• _Task statement_: From the line that contains "You are a GUI" through the line that contains "Screen dimensions: 868x460", output every line of the listing below exactly and leave out all the rest.

• _Material for the task_:
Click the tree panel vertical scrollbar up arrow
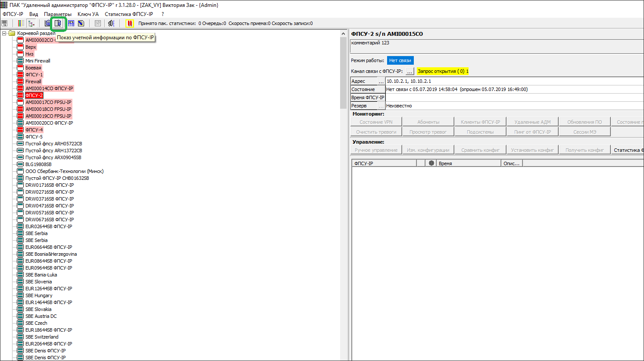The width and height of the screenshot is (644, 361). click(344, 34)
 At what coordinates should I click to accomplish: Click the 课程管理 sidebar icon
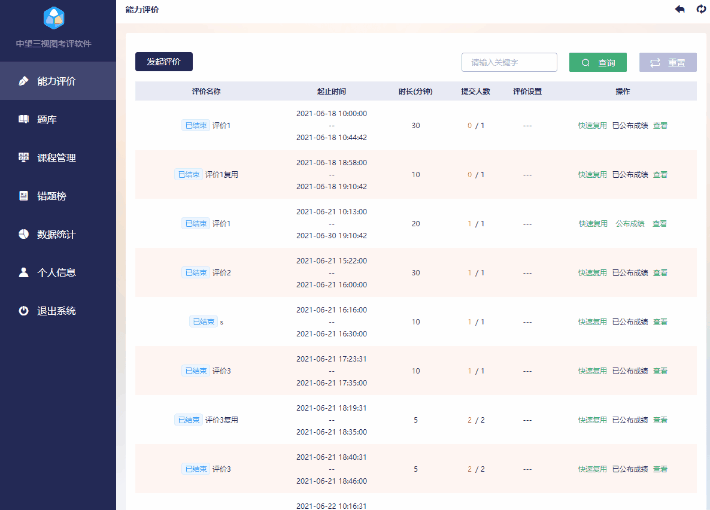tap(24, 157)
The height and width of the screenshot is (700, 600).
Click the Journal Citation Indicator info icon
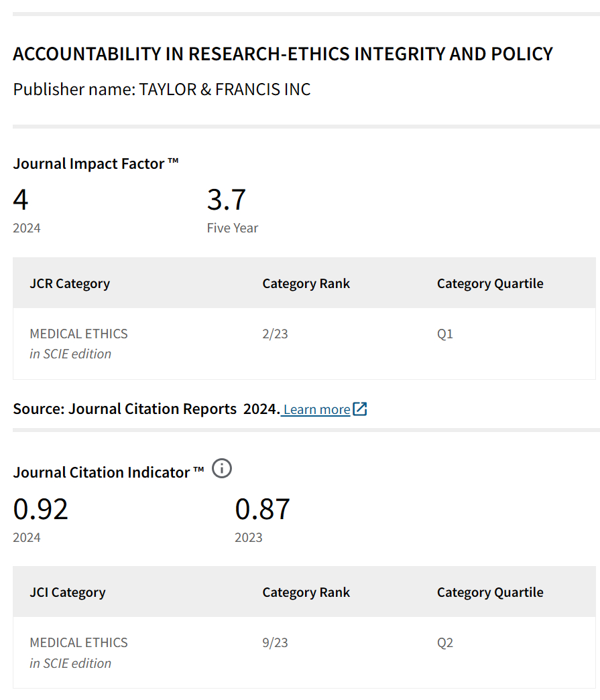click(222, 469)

---

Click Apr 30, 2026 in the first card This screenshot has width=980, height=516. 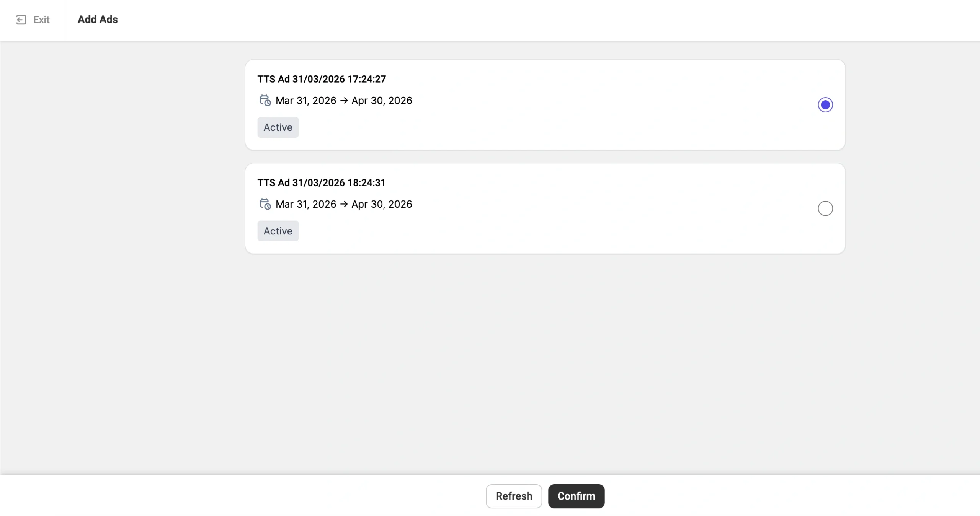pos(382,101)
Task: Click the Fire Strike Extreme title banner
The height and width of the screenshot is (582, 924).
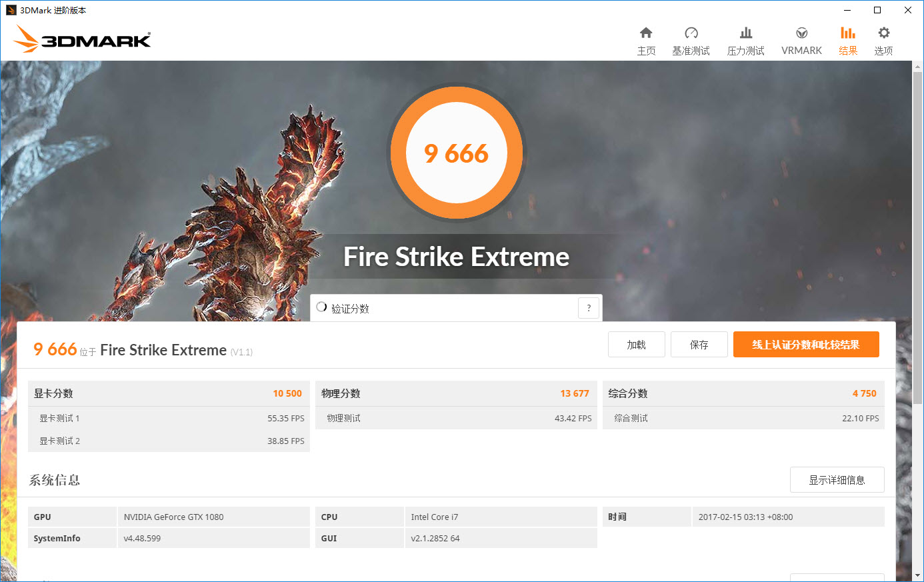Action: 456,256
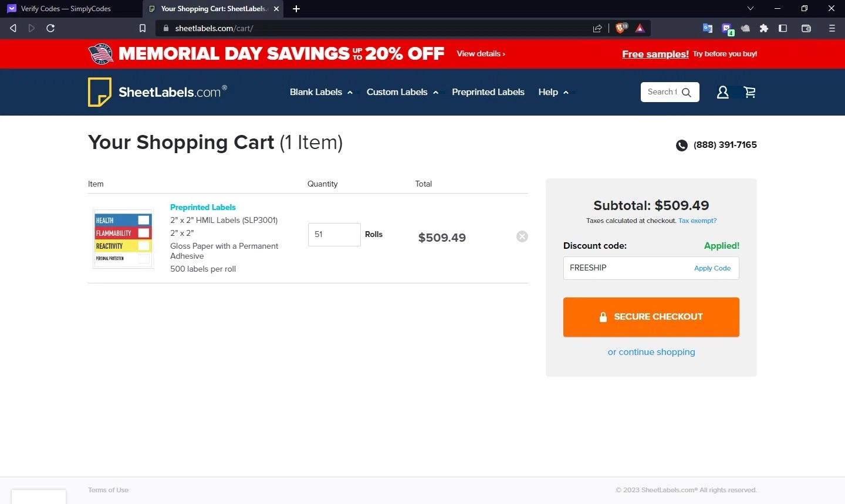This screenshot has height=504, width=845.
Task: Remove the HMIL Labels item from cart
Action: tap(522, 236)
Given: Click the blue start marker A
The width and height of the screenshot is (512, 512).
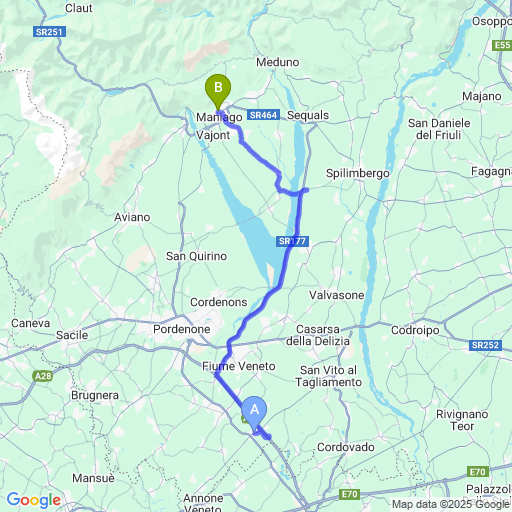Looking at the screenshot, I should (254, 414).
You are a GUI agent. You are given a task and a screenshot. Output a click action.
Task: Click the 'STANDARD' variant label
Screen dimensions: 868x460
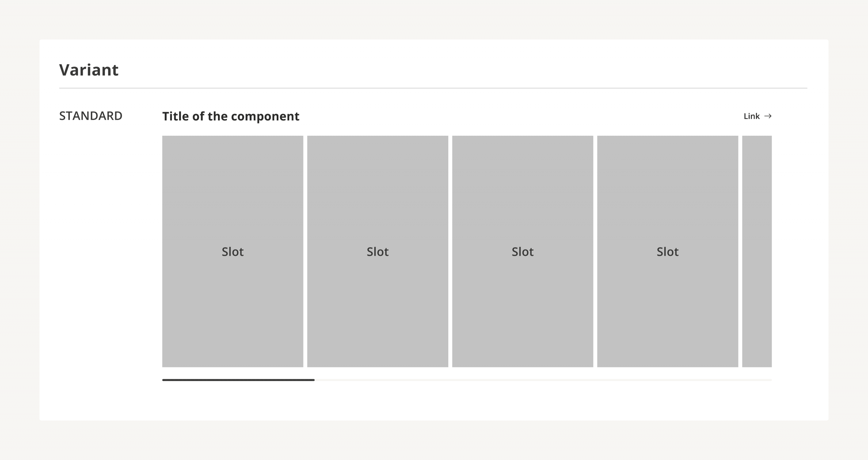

* * *

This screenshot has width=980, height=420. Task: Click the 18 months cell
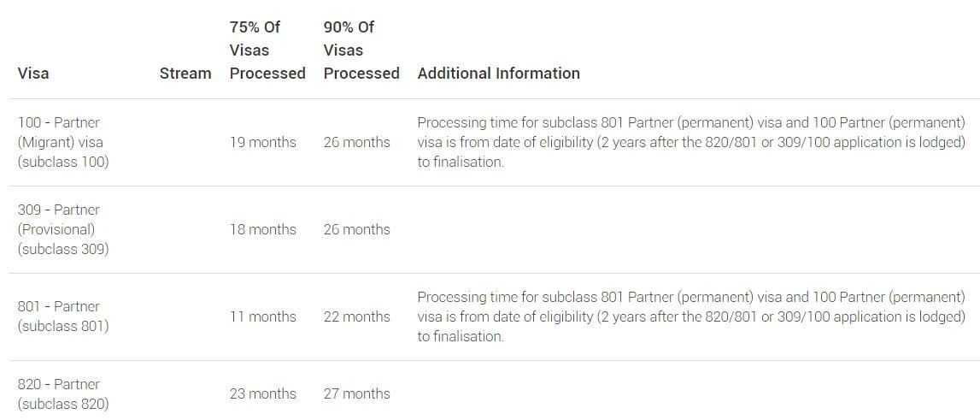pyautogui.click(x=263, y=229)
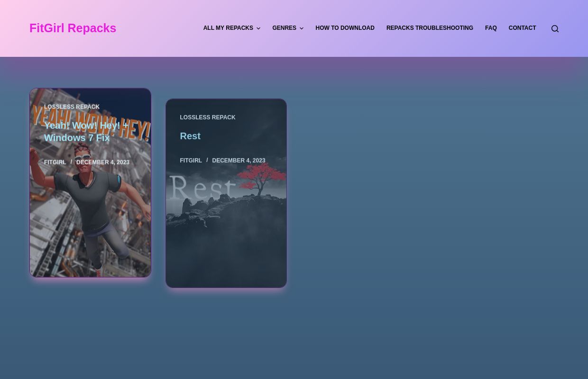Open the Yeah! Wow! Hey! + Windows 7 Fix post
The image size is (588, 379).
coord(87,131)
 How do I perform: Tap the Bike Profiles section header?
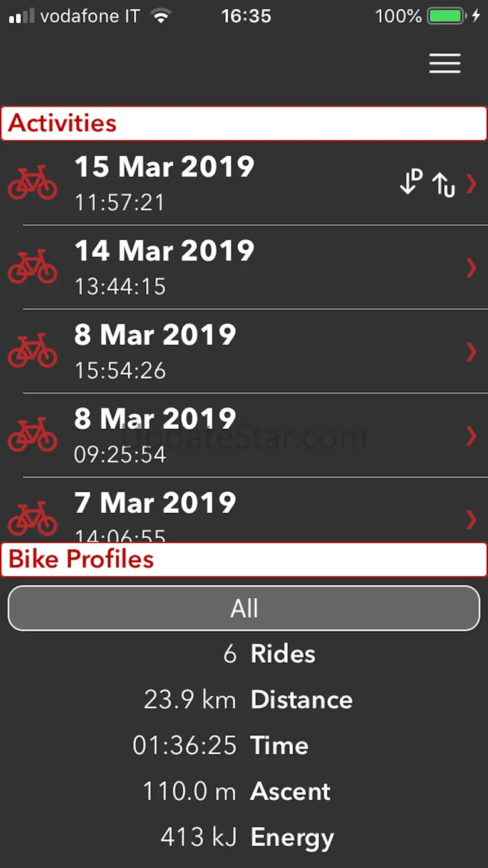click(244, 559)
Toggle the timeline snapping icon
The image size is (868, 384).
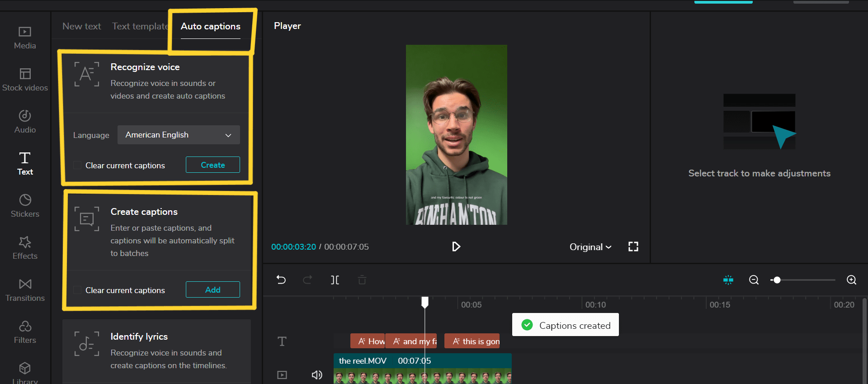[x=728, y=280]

• _Problem solution_:
You are a GUI agent. You are given a task and a screenshot. Output a click action.
Task: Click the 'STANDARD' variant label
Screen dimensions: 868x460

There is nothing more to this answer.